VIENNA (Reuters) – Austrian police took eight people into custody on Thursday in raids linked to potential connections with the militant group Islamic State, prosecutors in the city of Graz said.
Around 800 police officers took part in the raids in Vienna and Graz “due to suspected participation in a terrorist organization (‘IS’),” they said in a statement, adding that the coordinated action had been planned for some time.
The statement gave no more details, but a spokesman said the people taken into custody included three Austrian nationals with a migrant background, two Bosnians and a Syrian. The nationalities of the other suspects were not immediately known.
“There was no acute danger” and no indications of a concrete attack, the spokesman said, adding that the detentions were not connected to the arrest of an Austrian teenager last week on suspicion of planning an Islamist attack in Vienna.
That suspect, a 17-year-old with Albanian roots, was arrested on Friday after tip-offs from unspecified foreign countries.
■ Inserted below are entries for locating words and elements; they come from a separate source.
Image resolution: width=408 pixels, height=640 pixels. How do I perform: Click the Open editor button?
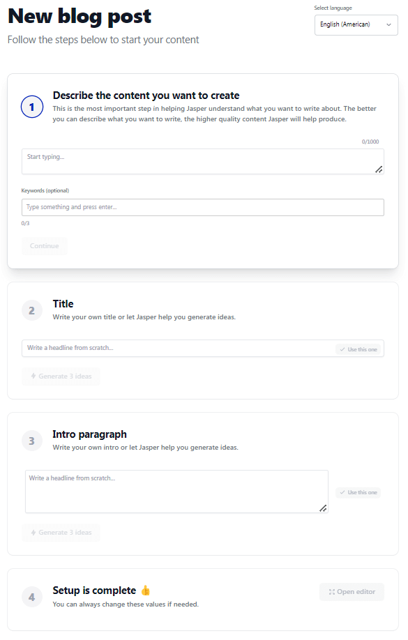(352, 592)
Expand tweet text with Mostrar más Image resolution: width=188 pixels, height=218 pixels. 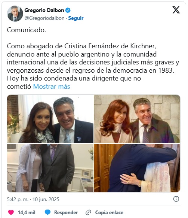pyautogui.click(x=52, y=87)
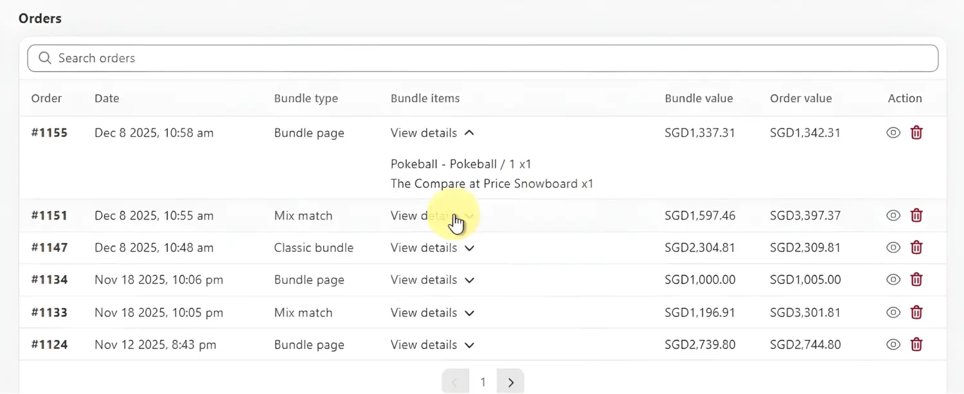The image size is (964, 394).
Task: Go to the next page using the arrow
Action: coord(510,381)
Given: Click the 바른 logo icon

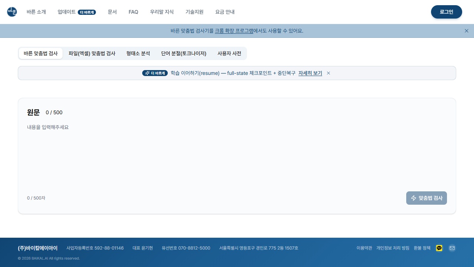Looking at the screenshot, I should [x=12, y=12].
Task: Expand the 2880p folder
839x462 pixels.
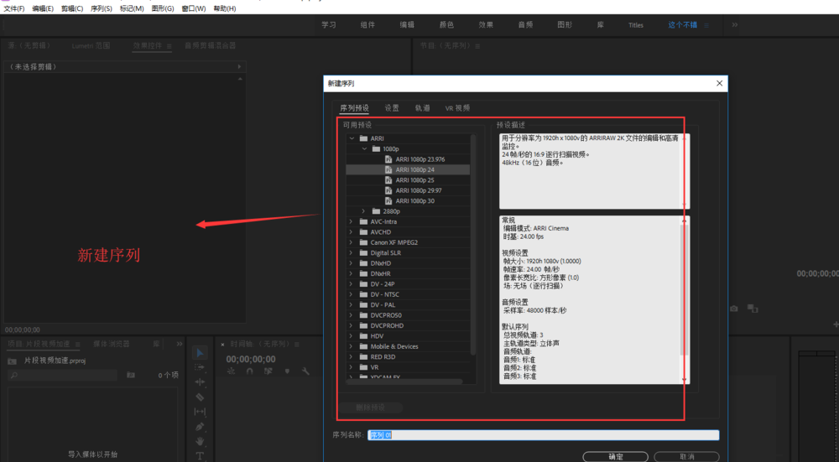Action: 364,211
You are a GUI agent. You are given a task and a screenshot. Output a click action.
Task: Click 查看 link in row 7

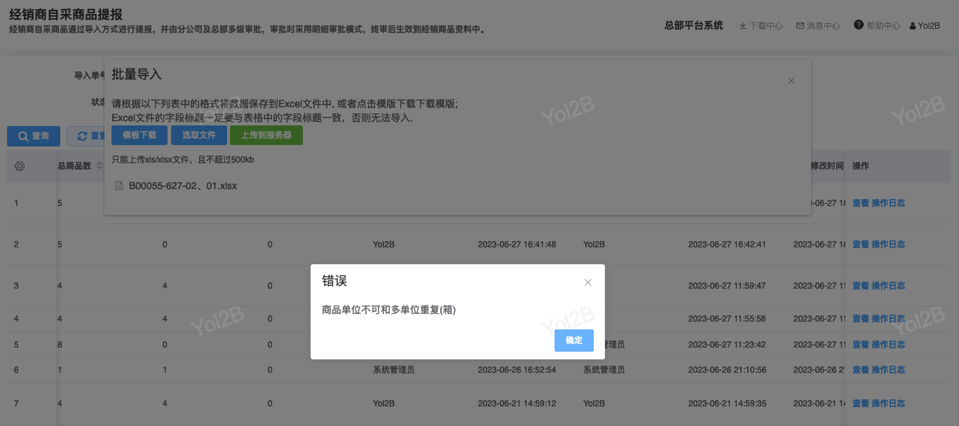[860, 404]
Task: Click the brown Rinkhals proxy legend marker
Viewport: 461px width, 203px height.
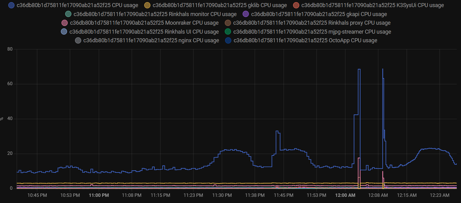Action: click(227, 23)
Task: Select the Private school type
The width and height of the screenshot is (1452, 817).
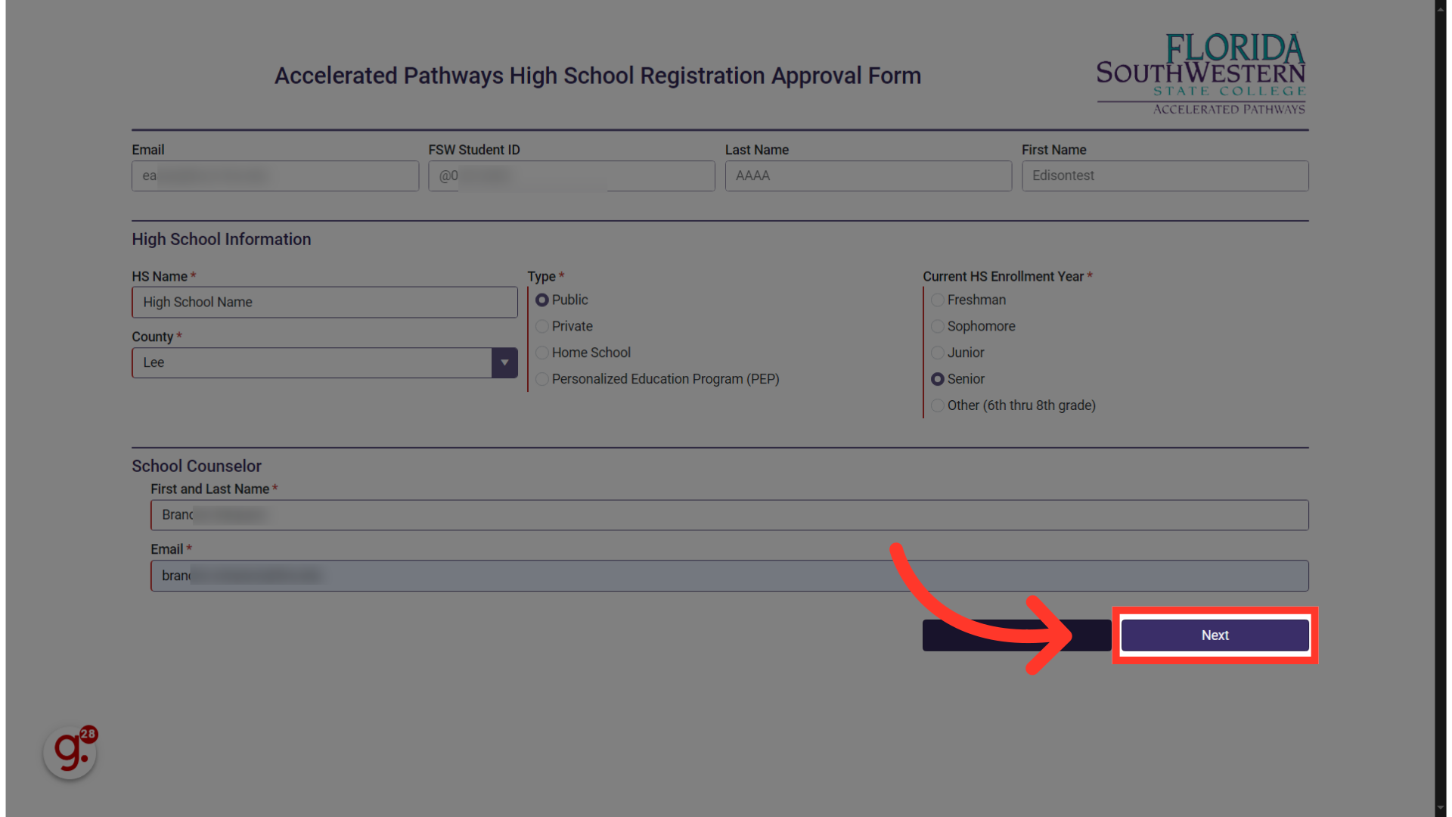Action: [541, 325]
Austria alerted Germany to a related suspect, a 21-year-old who was arrested in the western German city of Neuss on Saturday. A boy thought to be 12 has also been held in Austria.
German authorities have been on high alert since a Tunisian failed asylum seeker rammed a truck into a Christmas market in Berlin on Dec. 19, killing 12 people.
Police in Vienna have also been on heightened alert since Friday’s arrest and have increased patrols at transport hubs and busy public places.